__EXERCISE__: Through the line that contains "PRODUCT DETAILS (444, 238)", return the data below exactly, starting at its first line; leave the rest out.
★ ★ ★ ★ ★
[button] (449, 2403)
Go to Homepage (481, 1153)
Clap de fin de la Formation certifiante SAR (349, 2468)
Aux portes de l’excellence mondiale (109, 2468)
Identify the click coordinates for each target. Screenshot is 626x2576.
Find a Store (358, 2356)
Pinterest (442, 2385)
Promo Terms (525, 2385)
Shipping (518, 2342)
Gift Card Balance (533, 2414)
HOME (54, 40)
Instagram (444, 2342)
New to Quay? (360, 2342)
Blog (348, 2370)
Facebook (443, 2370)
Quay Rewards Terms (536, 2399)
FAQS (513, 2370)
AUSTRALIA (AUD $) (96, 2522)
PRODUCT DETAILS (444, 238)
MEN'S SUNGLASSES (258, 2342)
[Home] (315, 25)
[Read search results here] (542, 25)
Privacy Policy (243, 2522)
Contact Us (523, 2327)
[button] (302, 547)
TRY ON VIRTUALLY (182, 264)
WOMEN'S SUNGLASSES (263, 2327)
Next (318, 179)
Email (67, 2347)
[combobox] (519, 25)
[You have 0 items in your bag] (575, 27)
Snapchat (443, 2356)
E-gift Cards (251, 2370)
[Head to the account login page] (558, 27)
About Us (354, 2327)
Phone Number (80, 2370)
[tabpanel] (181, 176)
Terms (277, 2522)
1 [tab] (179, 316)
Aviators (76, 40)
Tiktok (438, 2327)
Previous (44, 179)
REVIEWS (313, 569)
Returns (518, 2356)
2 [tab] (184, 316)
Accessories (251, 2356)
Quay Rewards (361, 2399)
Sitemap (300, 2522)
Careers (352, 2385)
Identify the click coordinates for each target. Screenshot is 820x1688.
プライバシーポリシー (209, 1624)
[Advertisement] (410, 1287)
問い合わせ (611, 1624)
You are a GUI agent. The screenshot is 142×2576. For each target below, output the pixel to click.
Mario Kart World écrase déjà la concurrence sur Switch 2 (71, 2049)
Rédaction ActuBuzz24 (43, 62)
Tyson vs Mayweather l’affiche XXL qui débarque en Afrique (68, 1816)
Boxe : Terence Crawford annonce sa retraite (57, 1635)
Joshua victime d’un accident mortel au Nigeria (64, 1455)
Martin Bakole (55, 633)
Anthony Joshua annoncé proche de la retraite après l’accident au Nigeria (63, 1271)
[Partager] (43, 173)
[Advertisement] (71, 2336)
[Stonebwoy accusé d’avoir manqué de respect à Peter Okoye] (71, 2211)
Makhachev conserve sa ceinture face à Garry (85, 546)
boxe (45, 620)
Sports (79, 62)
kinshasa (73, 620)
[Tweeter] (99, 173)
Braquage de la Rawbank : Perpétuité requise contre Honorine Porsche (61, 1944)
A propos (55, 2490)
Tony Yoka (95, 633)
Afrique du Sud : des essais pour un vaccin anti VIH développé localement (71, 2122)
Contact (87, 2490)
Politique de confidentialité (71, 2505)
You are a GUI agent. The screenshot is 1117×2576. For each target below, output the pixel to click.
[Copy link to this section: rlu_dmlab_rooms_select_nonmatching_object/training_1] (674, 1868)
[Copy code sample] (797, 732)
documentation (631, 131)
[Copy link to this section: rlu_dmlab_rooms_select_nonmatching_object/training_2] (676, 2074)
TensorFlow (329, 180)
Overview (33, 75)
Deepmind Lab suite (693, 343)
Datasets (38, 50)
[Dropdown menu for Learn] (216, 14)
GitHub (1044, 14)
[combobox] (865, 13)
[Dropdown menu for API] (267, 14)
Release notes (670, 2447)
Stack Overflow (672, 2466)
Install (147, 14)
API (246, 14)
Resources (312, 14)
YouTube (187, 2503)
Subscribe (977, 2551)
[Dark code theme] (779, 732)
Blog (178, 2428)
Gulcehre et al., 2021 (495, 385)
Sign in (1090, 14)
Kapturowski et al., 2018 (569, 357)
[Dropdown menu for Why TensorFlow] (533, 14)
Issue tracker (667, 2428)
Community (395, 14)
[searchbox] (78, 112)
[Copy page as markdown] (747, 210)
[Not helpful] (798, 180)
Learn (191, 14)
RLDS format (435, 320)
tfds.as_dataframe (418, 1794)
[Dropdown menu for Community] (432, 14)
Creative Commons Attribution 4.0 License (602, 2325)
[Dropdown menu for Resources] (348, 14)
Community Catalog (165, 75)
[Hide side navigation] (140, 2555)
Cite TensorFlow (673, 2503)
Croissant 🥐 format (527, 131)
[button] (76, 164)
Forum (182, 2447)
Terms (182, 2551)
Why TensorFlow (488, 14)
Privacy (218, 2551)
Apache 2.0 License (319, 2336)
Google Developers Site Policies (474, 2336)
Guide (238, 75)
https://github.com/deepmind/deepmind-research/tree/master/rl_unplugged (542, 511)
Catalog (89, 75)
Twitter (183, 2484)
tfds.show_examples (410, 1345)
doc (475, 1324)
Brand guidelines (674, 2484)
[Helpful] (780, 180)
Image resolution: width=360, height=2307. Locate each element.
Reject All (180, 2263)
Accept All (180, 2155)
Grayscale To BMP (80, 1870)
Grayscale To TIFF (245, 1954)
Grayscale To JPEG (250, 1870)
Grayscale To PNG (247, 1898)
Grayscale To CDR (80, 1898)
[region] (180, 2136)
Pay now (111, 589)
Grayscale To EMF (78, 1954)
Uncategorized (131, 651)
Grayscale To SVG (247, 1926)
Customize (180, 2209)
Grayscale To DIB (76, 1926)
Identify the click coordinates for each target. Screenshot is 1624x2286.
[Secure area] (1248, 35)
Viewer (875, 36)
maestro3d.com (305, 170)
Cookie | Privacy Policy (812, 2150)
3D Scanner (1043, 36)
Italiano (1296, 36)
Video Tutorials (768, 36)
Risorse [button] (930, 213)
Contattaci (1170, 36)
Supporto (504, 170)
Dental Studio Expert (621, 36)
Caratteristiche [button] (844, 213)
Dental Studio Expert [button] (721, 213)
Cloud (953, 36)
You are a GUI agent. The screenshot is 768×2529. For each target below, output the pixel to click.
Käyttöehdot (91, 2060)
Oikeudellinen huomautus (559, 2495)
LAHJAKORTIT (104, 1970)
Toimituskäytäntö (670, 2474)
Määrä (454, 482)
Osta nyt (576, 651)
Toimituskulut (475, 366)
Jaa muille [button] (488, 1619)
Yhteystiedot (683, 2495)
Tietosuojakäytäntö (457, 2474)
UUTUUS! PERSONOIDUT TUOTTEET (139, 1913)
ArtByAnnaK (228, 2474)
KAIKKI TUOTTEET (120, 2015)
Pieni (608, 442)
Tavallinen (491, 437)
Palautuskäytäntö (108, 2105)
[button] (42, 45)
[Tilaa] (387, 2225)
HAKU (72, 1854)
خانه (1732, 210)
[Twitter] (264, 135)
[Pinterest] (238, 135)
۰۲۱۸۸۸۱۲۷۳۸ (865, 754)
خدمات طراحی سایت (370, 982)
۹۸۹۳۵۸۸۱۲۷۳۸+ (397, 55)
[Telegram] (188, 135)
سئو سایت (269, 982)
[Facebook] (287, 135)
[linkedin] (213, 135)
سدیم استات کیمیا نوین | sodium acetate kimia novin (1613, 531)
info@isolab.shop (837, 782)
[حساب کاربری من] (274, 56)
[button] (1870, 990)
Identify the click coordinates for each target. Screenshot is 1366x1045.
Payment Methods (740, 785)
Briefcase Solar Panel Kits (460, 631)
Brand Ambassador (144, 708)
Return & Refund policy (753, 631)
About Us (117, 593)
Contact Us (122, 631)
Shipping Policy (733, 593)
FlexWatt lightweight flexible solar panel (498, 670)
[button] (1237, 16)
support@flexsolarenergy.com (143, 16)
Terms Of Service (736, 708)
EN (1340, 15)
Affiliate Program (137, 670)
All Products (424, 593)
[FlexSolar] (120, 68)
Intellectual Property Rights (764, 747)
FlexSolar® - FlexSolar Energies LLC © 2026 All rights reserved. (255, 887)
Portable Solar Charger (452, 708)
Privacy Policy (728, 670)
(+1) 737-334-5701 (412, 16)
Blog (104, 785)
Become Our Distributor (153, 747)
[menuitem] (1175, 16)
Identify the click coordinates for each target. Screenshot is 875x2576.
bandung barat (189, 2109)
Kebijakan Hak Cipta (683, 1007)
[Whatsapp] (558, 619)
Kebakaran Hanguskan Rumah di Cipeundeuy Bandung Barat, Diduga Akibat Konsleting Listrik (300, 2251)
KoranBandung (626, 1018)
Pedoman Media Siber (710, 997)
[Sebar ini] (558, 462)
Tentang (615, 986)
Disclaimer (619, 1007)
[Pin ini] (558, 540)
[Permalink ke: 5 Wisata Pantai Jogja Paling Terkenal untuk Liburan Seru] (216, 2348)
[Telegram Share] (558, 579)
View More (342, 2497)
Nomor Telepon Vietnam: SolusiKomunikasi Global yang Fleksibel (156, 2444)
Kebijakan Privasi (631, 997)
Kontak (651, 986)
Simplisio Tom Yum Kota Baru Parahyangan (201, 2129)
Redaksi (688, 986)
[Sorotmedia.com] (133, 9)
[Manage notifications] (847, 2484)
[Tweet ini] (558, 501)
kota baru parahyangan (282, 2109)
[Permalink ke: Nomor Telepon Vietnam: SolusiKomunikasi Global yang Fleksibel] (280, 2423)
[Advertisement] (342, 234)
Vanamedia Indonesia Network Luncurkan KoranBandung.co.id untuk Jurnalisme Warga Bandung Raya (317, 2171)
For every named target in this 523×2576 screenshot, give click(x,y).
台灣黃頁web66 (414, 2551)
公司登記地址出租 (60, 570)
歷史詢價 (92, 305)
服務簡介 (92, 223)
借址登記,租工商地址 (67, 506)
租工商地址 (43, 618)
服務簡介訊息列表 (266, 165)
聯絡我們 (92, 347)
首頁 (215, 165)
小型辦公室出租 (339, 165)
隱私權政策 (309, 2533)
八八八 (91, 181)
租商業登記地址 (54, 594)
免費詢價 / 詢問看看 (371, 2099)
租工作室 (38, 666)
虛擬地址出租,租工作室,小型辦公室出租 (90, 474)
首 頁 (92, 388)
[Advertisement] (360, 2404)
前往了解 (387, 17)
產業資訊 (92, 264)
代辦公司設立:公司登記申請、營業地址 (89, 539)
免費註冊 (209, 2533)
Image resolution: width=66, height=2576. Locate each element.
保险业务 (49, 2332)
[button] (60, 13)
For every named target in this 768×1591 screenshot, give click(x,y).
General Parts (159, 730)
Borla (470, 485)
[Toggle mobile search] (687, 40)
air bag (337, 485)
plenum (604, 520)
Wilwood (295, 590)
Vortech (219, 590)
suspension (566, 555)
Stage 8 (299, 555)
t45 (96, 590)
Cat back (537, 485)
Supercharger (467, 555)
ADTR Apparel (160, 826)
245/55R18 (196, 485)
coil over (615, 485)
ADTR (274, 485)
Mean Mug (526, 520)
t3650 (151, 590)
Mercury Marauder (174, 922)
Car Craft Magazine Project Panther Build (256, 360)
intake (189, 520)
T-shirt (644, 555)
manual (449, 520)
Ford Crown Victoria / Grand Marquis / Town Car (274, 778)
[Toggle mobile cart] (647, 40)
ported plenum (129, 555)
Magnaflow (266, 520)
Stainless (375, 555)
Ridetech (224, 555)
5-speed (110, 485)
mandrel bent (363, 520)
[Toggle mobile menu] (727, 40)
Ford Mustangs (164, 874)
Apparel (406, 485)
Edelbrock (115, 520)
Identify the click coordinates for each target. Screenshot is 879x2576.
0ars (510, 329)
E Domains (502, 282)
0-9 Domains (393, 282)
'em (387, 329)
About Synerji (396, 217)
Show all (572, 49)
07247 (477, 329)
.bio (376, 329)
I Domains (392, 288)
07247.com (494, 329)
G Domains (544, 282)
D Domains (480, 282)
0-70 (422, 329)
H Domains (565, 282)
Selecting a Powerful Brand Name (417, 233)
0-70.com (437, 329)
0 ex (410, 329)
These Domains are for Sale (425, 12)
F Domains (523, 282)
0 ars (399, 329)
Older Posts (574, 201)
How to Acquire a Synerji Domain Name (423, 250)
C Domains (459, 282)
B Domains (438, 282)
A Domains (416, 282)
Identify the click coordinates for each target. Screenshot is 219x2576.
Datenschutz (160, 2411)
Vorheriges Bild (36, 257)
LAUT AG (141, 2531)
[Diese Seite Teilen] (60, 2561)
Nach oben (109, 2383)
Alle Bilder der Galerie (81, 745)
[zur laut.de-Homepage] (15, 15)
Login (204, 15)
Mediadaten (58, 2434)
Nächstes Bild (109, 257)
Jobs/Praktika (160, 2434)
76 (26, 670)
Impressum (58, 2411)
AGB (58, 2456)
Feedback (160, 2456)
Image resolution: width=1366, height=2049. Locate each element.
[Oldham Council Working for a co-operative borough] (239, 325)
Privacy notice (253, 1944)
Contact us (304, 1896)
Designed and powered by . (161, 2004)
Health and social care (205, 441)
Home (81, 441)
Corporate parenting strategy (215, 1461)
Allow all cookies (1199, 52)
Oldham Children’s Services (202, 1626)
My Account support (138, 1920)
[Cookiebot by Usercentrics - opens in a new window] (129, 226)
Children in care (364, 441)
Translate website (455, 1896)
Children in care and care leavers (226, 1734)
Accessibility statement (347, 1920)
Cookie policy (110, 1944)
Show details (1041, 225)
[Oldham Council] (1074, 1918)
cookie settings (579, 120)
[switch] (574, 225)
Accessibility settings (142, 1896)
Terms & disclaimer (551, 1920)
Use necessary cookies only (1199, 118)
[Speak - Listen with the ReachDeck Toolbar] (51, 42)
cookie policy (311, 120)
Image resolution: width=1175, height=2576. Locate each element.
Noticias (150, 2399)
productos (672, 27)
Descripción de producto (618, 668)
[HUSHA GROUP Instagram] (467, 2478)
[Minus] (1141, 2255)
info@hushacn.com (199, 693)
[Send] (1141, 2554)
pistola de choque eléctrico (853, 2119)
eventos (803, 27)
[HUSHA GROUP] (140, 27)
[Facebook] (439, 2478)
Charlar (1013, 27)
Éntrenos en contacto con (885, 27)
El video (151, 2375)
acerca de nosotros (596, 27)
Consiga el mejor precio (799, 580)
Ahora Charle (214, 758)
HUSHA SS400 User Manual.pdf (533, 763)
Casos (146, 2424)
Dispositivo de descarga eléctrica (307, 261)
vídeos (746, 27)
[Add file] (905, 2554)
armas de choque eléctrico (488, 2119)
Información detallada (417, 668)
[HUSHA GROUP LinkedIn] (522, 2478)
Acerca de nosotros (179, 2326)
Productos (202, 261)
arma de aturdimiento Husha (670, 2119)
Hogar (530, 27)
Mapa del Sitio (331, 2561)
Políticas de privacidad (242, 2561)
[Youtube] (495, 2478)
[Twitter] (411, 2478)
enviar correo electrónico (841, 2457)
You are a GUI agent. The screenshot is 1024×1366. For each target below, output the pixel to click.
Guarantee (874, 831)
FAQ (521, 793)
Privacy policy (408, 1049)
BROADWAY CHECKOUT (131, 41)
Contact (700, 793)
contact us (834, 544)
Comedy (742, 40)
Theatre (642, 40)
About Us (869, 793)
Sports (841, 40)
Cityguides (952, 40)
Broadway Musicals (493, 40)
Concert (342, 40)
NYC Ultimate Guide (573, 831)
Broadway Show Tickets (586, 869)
★ ★ ★ ★ ★
__RESPONSE AREA__:
[button] (449, 2403)
Go to Homepage (481, 1153)
Clap de fin de la Formation certifiante SAR (349, 2468)
Aux portes de l’excellence mondiale (109, 2468)
Identify the click coordinates for each target. Screenshot is 626x2576.
Find a Store (358, 2356)
Pinterest (442, 2385)
Promo Terms (525, 2385)
Shipping (518, 2342)
Gift Card Balance (533, 2414)
HOME (54, 40)
Instagram (444, 2342)
New to Quay? (360, 2342)
Blog (348, 2370)
Facebook (443, 2370)
Quay Rewards Terms (536, 2399)
FAQS (513, 2370)
AUSTRALIA (AUD $) (96, 2522)
PRODUCT DETAILS (444, 238)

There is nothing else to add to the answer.